The new container stacker ordered by the JPA is so new there’s only a model of it now. Image: The Jacksonville Seafarer

The many industries that make up the world of freight have undergone tremendous change over the past several decades. Each Friday, FreightWaves explores the archives of American Shipper’s nearly 70-year-old collection of shipping and maritime publications to showcase interesting freight stories of long ago.

The following is an excerpt from the July 1982 edition of the Jacksonville Seafarer.

The JPA (Jacksonville Port Authority) is getting a brand new container straddle lift for its new 25-acre container storage yard at the Blount Island Terminal.

The stacker is so new, in fact, that the JPA is one of the first buyers of the $637,000 piece of equipment.


The unit is being built by Marathon LeTourneau Co. at its Longview, Texas, plant and is expected to be delivered in early 1983 in time to service the yard and the JPA’s marginal container wharf expansion currently underway. 
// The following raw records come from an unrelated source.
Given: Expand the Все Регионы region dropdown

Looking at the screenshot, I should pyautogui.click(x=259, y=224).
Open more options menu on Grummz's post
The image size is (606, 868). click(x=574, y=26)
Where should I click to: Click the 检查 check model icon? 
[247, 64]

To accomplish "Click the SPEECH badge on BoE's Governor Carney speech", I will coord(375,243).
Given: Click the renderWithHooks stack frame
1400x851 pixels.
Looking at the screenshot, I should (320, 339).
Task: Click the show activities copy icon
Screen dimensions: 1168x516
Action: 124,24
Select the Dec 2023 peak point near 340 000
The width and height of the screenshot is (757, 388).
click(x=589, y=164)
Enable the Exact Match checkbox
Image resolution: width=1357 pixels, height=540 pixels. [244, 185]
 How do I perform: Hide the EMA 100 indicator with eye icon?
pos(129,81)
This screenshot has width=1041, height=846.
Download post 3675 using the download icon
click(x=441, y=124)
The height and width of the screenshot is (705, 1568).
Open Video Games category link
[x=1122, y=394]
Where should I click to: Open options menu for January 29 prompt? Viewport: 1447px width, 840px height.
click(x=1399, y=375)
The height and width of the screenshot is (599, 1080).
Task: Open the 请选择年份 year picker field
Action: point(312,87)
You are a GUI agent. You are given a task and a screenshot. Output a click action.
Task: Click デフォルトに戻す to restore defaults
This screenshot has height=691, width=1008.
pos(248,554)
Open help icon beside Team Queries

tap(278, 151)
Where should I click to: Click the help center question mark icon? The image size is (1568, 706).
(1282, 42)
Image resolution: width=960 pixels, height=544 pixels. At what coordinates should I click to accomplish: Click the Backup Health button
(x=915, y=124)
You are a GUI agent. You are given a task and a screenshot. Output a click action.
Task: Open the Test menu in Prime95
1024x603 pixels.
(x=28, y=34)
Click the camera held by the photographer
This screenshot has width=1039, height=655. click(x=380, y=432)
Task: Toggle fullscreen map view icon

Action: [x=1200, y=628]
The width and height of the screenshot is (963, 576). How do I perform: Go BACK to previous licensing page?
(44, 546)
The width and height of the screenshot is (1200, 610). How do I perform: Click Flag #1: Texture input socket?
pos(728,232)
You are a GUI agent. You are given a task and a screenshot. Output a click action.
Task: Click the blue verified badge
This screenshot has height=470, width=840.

The stacker will give the JPA what it considers an essential flexibility for handling boxes at the terminal.

Unlike present lifts used by the JPA, the new unit can pass over stacks of boxes four high (48 feet) and five wide (plus a truck lane, a total of 69 feet). The stackers presently in use can only load boxes from the side of a stack or can only pass over stacks three high.

“It allows us to make tremendous utilization of a limited amount of land,” explained JPA deputy managing director Cliff Mendoza, who pointed out that the agency was following the “skyscraper” concept — if you don’t have the space to spread out, go up. “We’re tight out there now, and this machine can go across any stack and pick out the box it needs without moving the others.”


The stacker, which LeTourneau refers to as its SST-100 model, has an expandable spreader attachment for lifting boxes from 20 to 40 feet and up to 80,000 pounds, and has a hoist speed of 35 feet per minute.